Work to complete -> Can you reproduce, word for word, the part of the text on Maria Bonomi's illustration that opens with the words containing "Maria Bonomi’s illustration for" and closes with "that is, MOSQUITO."?

Text block ->
Maria Bonomi’s illustration

Maria Bonomi’s illustration for the poem "The Mosquito Writes" (MEIRELES, 1964), an engraving on wood, with yellow tint upon black, takes a whole page. The illustration represents eight flies, distributed in pairs and in four lines, forming with their bodies and pads the letters MO, SQ, UI and TO, that is, MOSQUITO.

The flies are represented economically and dynamically. The pads were reduced to two, what, in a vertical position, connotes the two pads as legs and the traces at the extremities as feet, making for the personification of the flies.

Most of the flies are front sided. Those that form the letters S and T are side faced. Two of them are turned upside down: those that form letters U and I. The arrangement of the flies throughout the page, the varying positions and its stylization create a playful atmosphere. The distribution of the letters breaks the horizontal reading, transforming reading in a game, what turns out to be another element of playfulness.

Supplied data ->
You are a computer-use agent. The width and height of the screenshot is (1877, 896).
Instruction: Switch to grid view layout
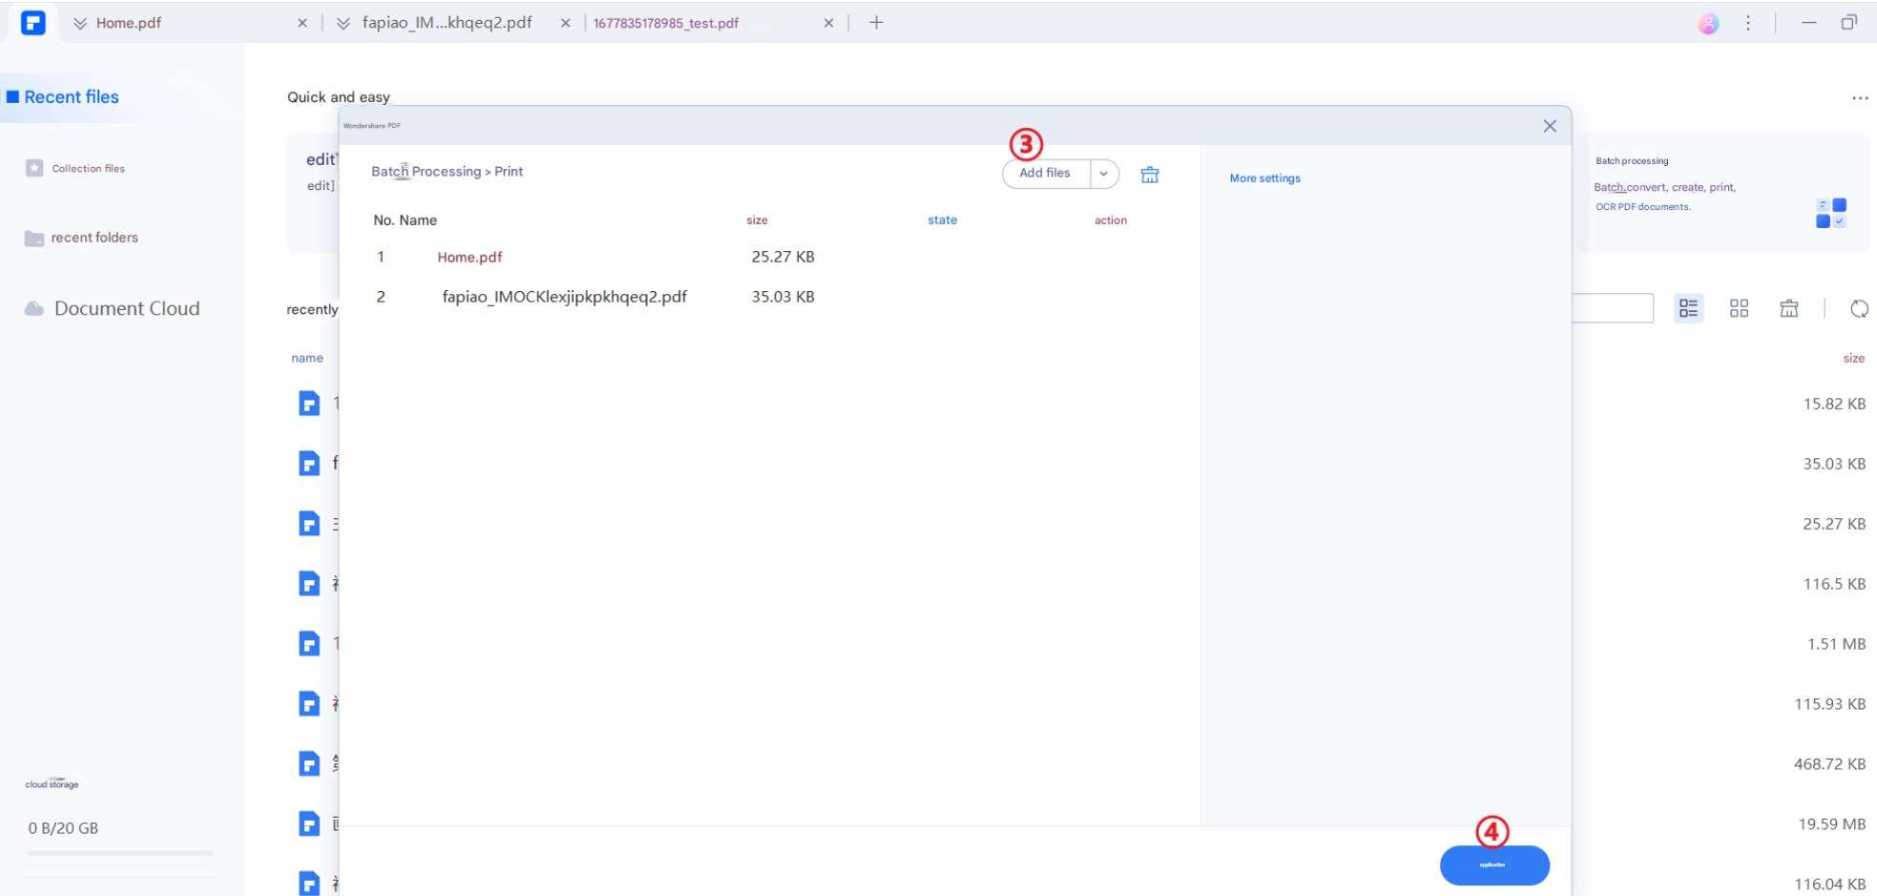tap(1739, 308)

The answer ->
Maria Bonomi’s illustration for the poem "The Mosquito Writes" (MEIRELES, 1964), an engraving on wood, with yellow tint upon black, takes a whole page. The illustration represents eight flies, distributed in pairs and in four lines, forming with their bodies and pads the letters MO, SQ, UI and TO, that is, MOSQUITO.